My cat died.
There she was, a healthy, rotund 12 year old, my bed buddy when my husband was out, a real, breathing teddy bear.
And then there was cancer.
And Cubby, my cat, was overtaken in a number of weeks.
The tumor filled her mouth and she stopped eating. From a pebble to a golf ball, her tongue no longer fit in her mouth.
My husband cried, my daughter cried, my son moved on and I set my mind to work with the details. What will we do with the body? If the cat survives the average amount of time for this type of cancer, and the weather follows the typical weather pattern, can we bury the cat in the back yard? What does my son need in order to process the death? What does my daughter need to understand the death? How can I support my husband as he processes? Does it make more sense to have her euthanized at the vet or the humane society.
My husband cried. My daughter cried. My husband wondered if my son was cold. I wondered if I was cold.

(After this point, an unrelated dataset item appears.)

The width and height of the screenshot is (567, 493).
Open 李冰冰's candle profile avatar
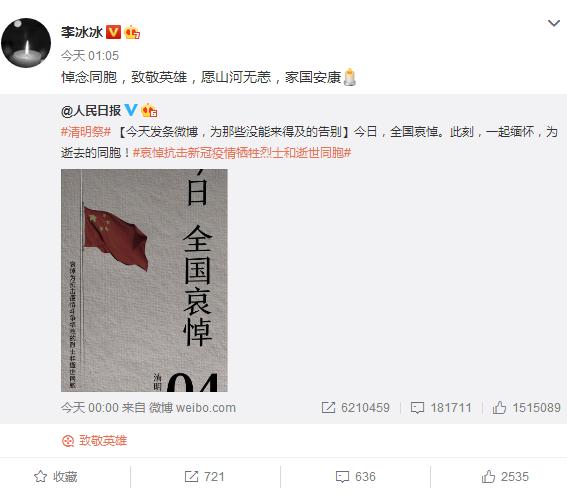[x=26, y=43]
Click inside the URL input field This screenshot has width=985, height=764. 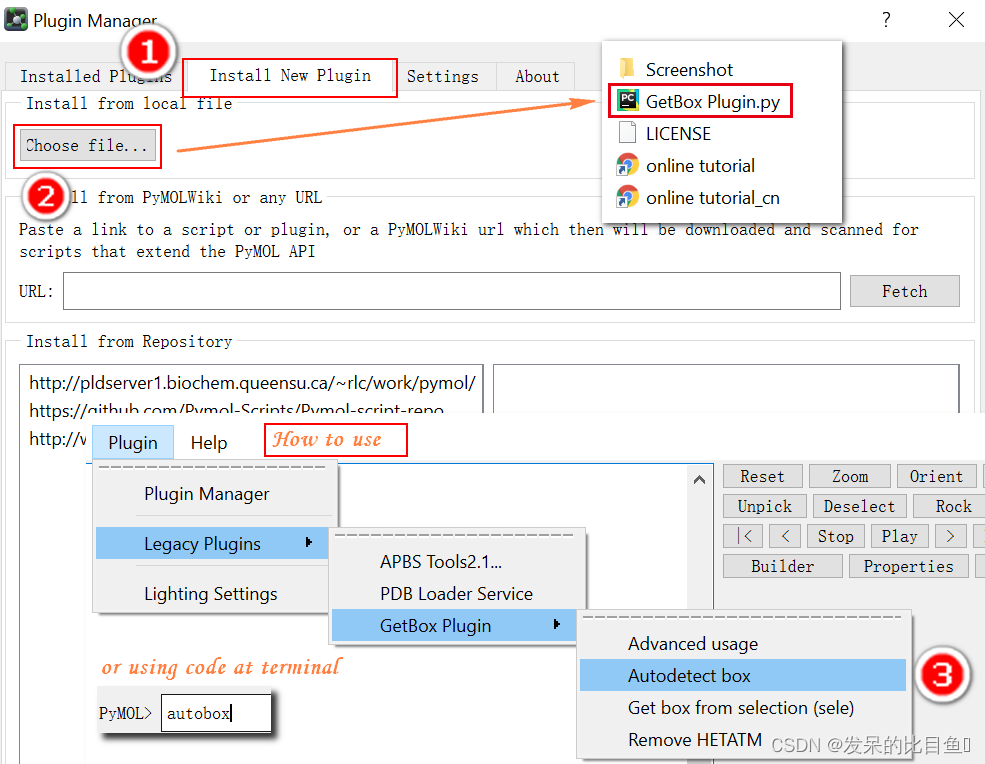pos(450,291)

Then I came across an article detailing the different styles of grief and apparently my type has a name. Instrumental griever. According to www.griefhealing.com Instrumental mourners experience and speak of their grief intellectually and physically. They are most comfortable with seeking accurate information, analyzing facts, making informed decisions and taking action to solve problems. Remaining strong, dispassionate and detached in the face of powerful emotions, they may speak of their grief in an intellectual way, thus appearing to others as cold, uncaring and without feeling.
Now it made sense.
This is why, upon the death of my father, I volunteered to call his friends to inform him of the death, and shuddered when they asked me about how I was doing. This was death, there were things to be done.
I wasn't cold. It was just how I grieved.
As for the ground? It was frozen when she died.
We didn't bury her.
We didn't cremate her.
My husband found a program where her body would be donated to veterinary students. Our cat is a cadaver.
Our hearts hurt but something good has come of it.